**What is being asked**:
Where the line holding "The height and" appears, start copying, and continue exactly through the last line of the listing, skipping pictures.

+--

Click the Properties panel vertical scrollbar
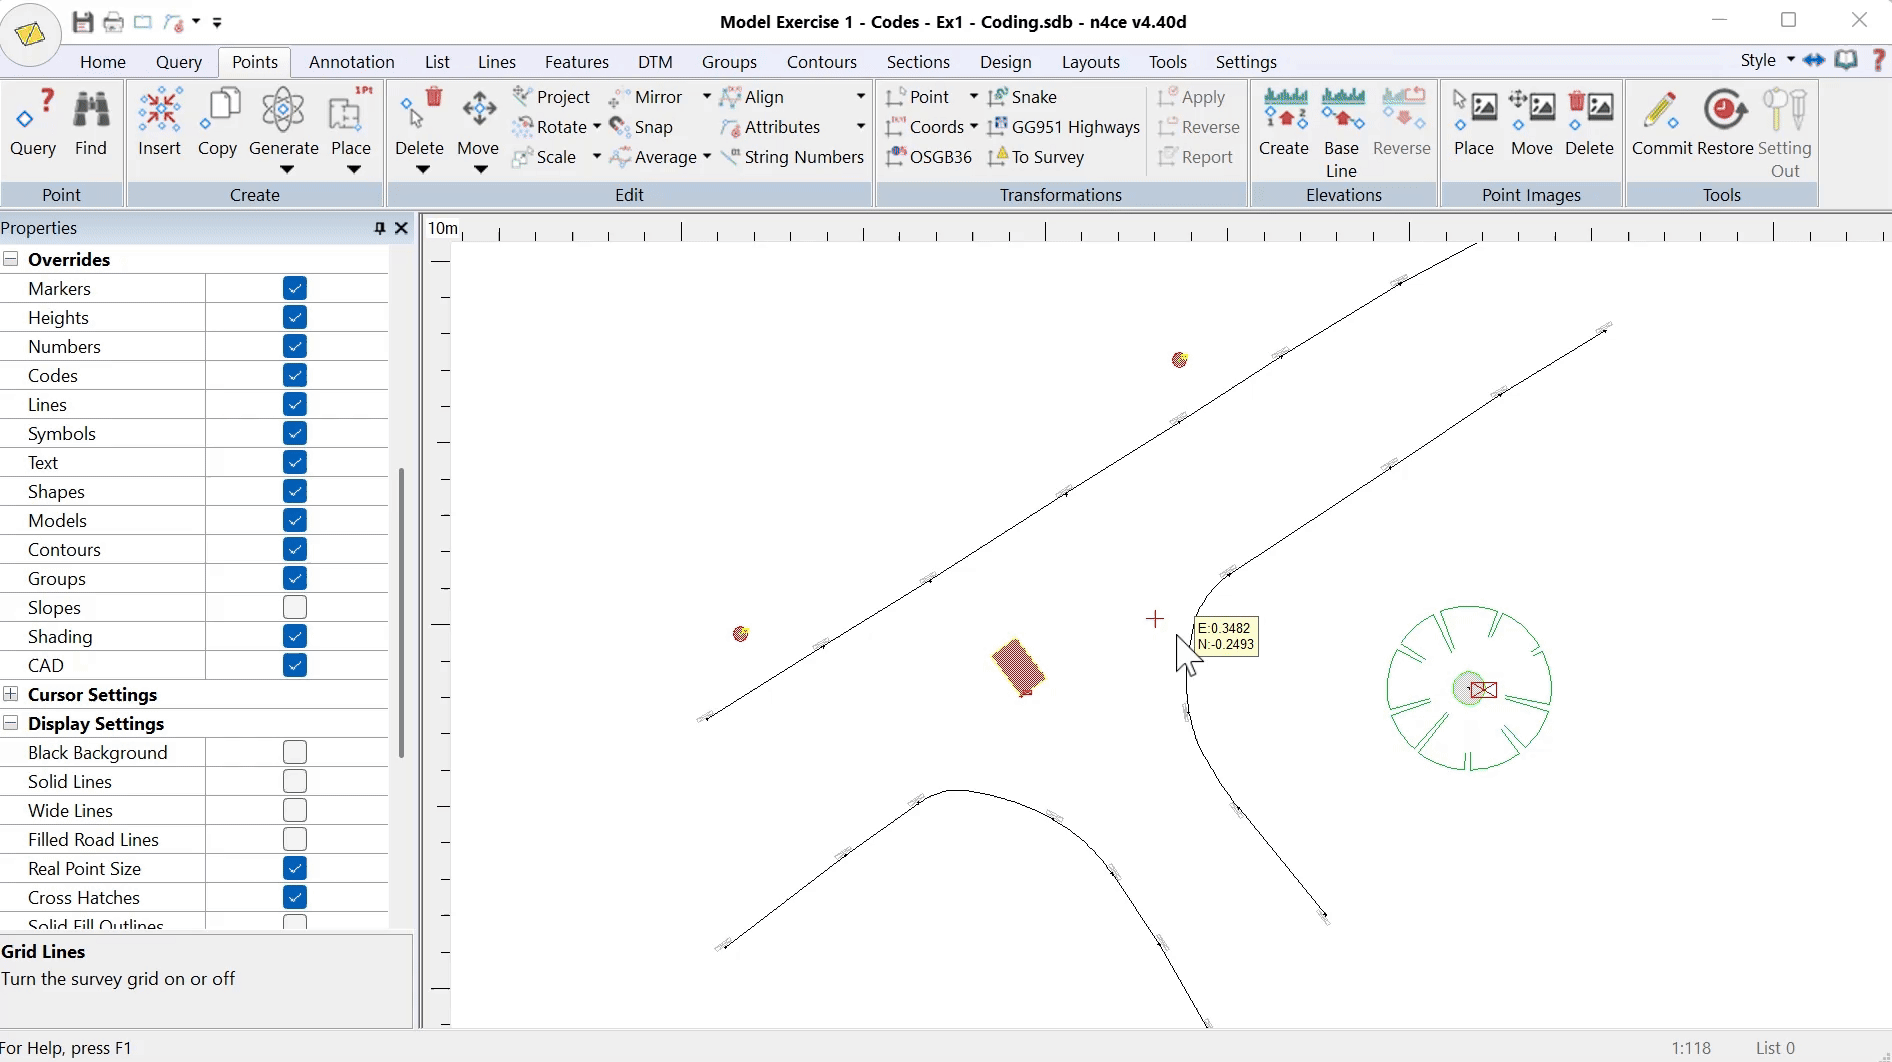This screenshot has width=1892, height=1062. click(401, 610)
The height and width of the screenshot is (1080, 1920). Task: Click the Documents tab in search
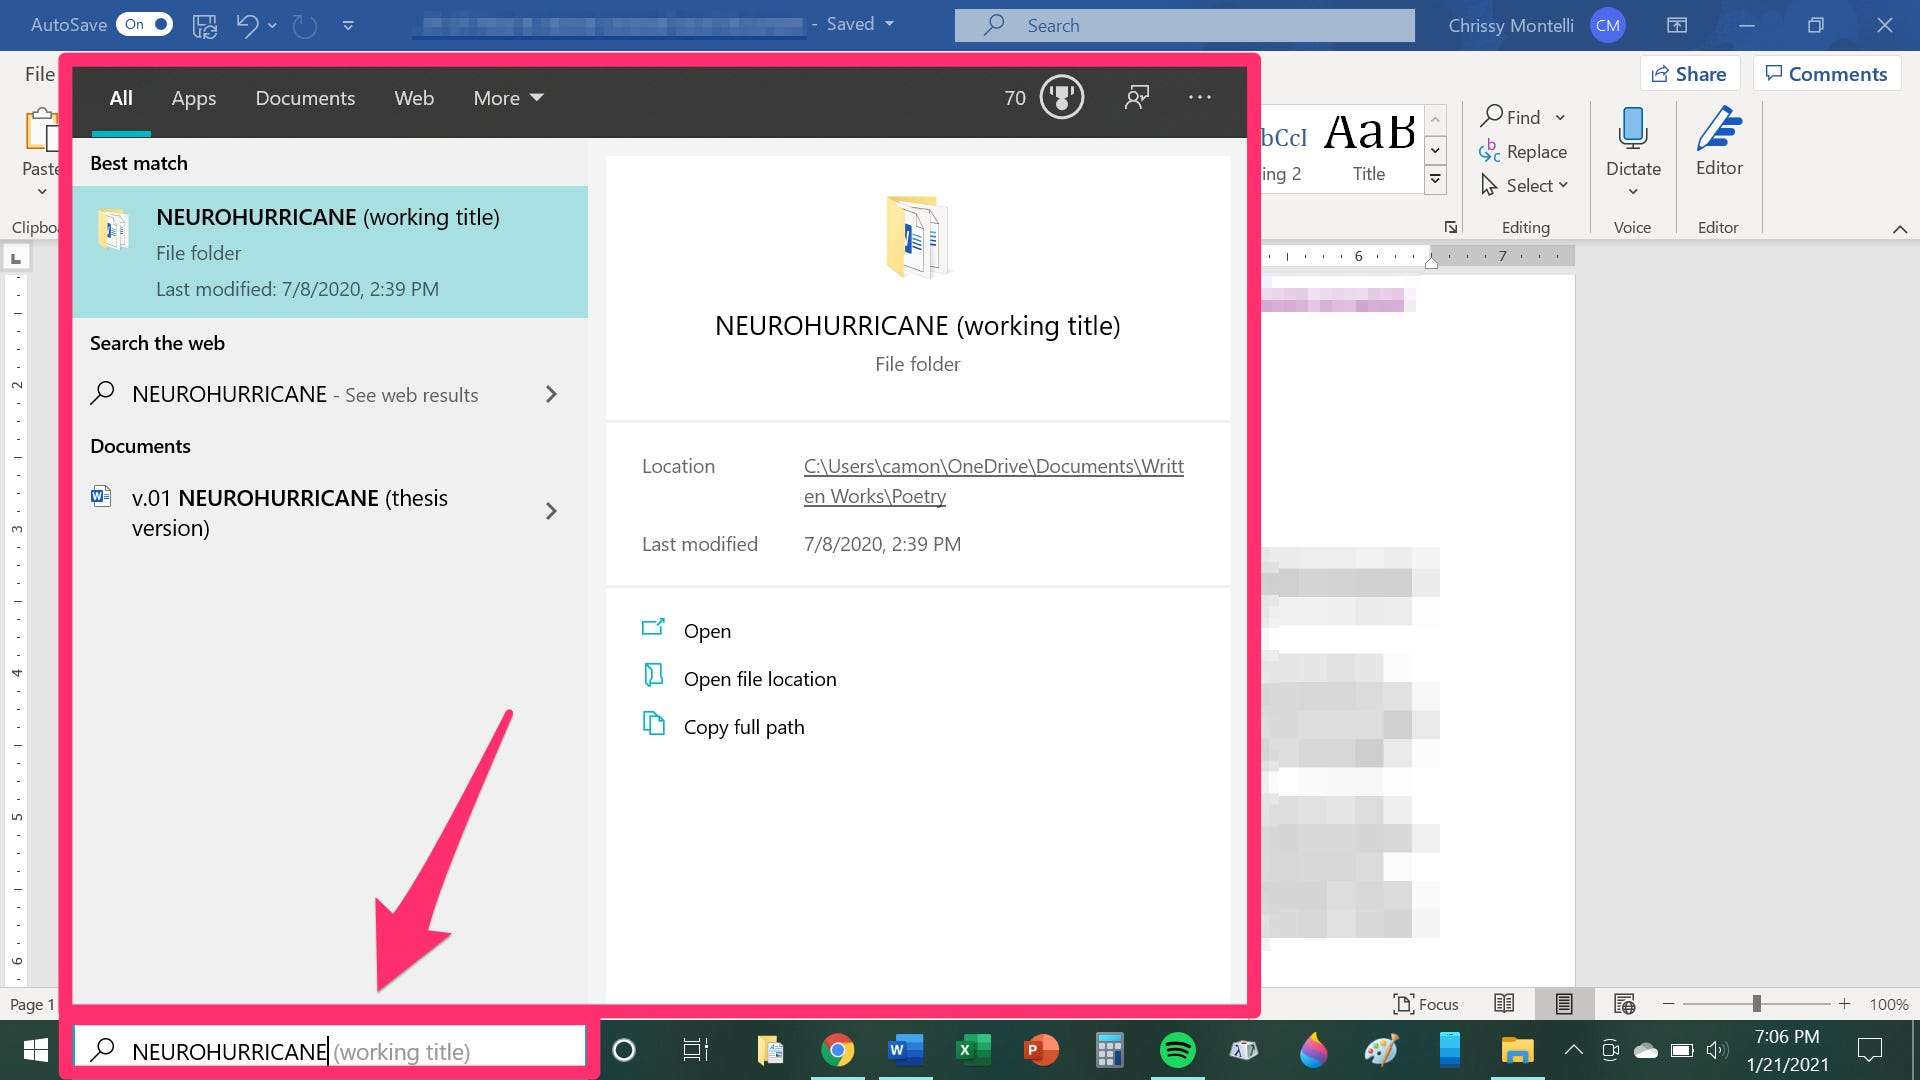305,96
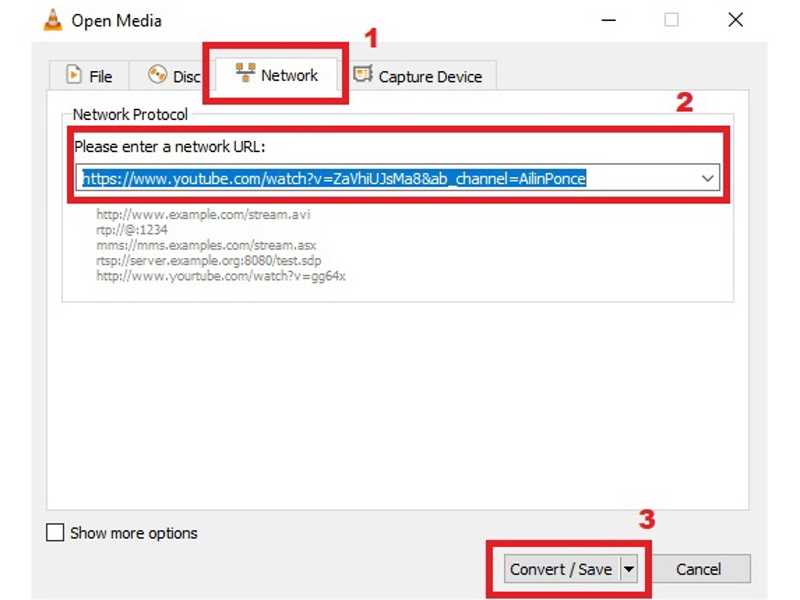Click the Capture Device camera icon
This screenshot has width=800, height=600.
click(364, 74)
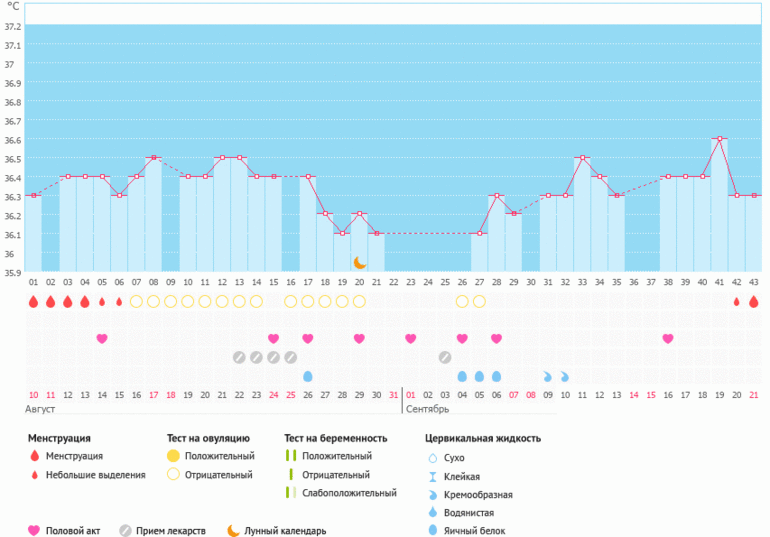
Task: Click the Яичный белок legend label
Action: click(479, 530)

+--

**Task response**:
The height and width of the screenshot is (1080, 1920). Task: Click the Documents tab in search
305,96
Click the Capture Device camera icon
This screenshot has width=800, height=600.
click(364, 74)
Task: Click the Яичный белок legend label
Action: click(479, 530)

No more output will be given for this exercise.